The cry genes of Bt strains are known to be related to their toxicity [15, 16] and identification of these genes by means of PCR has been used to characterize and predict insecticidal activity of the strains [17, 18]. Nevertheless, a more complete characterization should include alternative methods. Phenotypical analysis such as protein profile determination provides useful information for typing and comparative studies . The literature data report the possibility of using the whole-cell protein profile as a discriminating method with potency similar to RAPD with combined DNA patterns . However, there is not always a good correlation between these factors and insecticidal activity of Bt strains [20, 21]. In addition, there is a need to develop knowledge about the biological properties and diversity of Bt isolates since these data allow a better understanding of the biological factors that determine insecticidal properties. Extracellular factors such as phospholipases, proteases and chitinases have shown to contribute to insecticidal activity of Bt .
During a screening programme of Bt isolates native to Argentina and toxic against Lepidoptera, several strains were characterized according to different biological parameters. In addition, promising isolates regarding their useful in biological control programmes -an environmentally safe technology of pest control- were exhaustively studied [14, 19, 23]. The present work showed most relevant results obtained during a course of those investigations. The discovery of highly pathogenic isolates against devastating insect pests reveals the usefulness of screening studies for novel Bt strains.
2. Biochemical characterization of B. thuringiensis isolates and assessment of toxicity
Crystalliferous spore-forming bacteria were isolated from both S. frugiperda larvae showing disease symptoms and soil samples collected in Argentina . These samples came from maize, sorghum, wheat, grape or sugarcane cultivated fields.
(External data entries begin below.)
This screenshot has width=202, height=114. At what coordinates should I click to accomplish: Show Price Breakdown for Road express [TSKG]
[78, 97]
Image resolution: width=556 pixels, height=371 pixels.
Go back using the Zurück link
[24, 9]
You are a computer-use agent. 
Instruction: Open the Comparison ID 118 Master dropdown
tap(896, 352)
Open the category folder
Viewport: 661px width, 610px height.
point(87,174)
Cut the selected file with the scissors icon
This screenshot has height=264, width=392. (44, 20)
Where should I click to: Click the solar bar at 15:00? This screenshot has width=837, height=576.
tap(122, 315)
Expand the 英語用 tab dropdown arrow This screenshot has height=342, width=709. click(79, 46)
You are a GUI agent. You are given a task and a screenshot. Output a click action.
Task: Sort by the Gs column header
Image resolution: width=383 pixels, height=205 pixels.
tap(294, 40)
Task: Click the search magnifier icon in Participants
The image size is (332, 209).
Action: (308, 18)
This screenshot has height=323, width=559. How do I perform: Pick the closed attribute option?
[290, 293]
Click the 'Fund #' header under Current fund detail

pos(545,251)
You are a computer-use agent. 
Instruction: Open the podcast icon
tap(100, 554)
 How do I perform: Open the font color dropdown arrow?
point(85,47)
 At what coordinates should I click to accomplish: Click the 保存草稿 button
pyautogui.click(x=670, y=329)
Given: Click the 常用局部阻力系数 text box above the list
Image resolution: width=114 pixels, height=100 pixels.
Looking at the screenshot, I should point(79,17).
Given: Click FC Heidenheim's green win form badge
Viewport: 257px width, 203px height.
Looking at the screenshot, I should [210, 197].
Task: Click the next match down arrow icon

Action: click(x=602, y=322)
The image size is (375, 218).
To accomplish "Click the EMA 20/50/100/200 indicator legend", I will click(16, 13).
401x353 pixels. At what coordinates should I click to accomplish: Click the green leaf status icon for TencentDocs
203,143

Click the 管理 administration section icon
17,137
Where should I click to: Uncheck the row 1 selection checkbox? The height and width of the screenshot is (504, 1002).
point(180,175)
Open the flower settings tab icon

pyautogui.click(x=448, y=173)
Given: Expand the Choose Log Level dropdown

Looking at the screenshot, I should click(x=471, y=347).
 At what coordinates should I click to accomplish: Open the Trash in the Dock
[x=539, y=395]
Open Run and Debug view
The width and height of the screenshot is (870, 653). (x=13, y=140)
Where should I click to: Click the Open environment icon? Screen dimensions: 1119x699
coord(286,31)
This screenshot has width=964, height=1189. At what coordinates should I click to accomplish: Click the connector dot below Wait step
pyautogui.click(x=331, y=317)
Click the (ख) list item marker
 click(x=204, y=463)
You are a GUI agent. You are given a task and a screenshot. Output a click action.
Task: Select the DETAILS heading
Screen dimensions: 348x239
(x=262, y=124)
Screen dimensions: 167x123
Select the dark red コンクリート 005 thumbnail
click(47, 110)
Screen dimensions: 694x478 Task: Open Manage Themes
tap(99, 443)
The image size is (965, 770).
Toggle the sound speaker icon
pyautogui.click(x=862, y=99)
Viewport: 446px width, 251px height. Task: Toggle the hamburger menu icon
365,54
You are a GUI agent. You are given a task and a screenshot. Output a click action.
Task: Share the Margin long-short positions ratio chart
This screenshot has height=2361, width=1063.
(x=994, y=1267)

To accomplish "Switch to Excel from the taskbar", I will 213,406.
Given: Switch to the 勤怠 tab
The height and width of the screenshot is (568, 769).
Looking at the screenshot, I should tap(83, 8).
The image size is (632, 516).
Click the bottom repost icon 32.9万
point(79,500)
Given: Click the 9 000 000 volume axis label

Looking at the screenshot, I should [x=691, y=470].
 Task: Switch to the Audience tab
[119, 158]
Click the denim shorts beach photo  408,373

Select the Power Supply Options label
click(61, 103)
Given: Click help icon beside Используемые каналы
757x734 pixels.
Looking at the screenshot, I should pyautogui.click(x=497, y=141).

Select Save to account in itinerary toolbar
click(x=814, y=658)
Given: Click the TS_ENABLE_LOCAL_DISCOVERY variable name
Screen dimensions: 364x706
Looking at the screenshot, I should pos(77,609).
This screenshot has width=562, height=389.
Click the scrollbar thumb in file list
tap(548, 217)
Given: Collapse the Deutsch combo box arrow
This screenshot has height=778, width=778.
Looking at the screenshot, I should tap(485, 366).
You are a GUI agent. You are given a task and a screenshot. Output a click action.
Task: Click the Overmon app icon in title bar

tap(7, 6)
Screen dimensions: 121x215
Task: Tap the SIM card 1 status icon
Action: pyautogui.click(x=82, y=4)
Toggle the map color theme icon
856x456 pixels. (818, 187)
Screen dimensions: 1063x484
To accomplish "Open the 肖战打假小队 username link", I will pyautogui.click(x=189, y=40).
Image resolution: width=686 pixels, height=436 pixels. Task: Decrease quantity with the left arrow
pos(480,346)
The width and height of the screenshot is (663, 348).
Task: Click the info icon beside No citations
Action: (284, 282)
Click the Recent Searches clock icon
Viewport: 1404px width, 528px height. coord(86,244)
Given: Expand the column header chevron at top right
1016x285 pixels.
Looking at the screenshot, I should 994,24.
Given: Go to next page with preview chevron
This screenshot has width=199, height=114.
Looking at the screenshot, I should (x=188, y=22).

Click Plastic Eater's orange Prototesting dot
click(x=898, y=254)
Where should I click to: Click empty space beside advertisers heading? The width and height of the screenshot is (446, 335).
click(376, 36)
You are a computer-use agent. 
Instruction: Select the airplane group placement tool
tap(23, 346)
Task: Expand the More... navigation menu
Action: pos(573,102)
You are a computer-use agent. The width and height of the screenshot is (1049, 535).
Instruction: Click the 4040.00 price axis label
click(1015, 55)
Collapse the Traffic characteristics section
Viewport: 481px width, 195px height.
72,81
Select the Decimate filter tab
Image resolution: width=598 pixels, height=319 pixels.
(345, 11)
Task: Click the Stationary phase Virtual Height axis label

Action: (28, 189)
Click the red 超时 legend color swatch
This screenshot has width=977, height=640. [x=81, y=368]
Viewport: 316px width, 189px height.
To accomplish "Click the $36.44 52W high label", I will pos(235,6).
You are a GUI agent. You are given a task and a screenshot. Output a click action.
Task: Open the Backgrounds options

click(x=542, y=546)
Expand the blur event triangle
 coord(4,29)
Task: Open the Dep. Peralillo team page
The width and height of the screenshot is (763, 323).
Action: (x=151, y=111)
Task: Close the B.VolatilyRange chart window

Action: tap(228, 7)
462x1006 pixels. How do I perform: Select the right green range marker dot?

Briefly, larvae and soil sample suspensions were made in distilled water, heated at 80 °C for 15 min and then plated onto LB-agar. Plates were incubated at either 30 or 55 °C for 24 h. Colonies that did not grow at 55 °C were then analyzed for the presence of parasporal crystals by microscopic examination . From a total of 254 colonies isolated from 490 different environmental samples, 14 were identified as crystal producer strains, giving a mean Bt index of 0.05. This result suggested that samples analyzed contained a high background level of other spore-forming bacteria. One crystalliferous strain came from sorghum cultivated field, while the others came from maize cultivated field. Concerning the source of isolation, 50% of crystal producers came from soil samples and the other 50% came from ill larvae. Interestingly, the last source provided the most pathogenic strains (Table 1).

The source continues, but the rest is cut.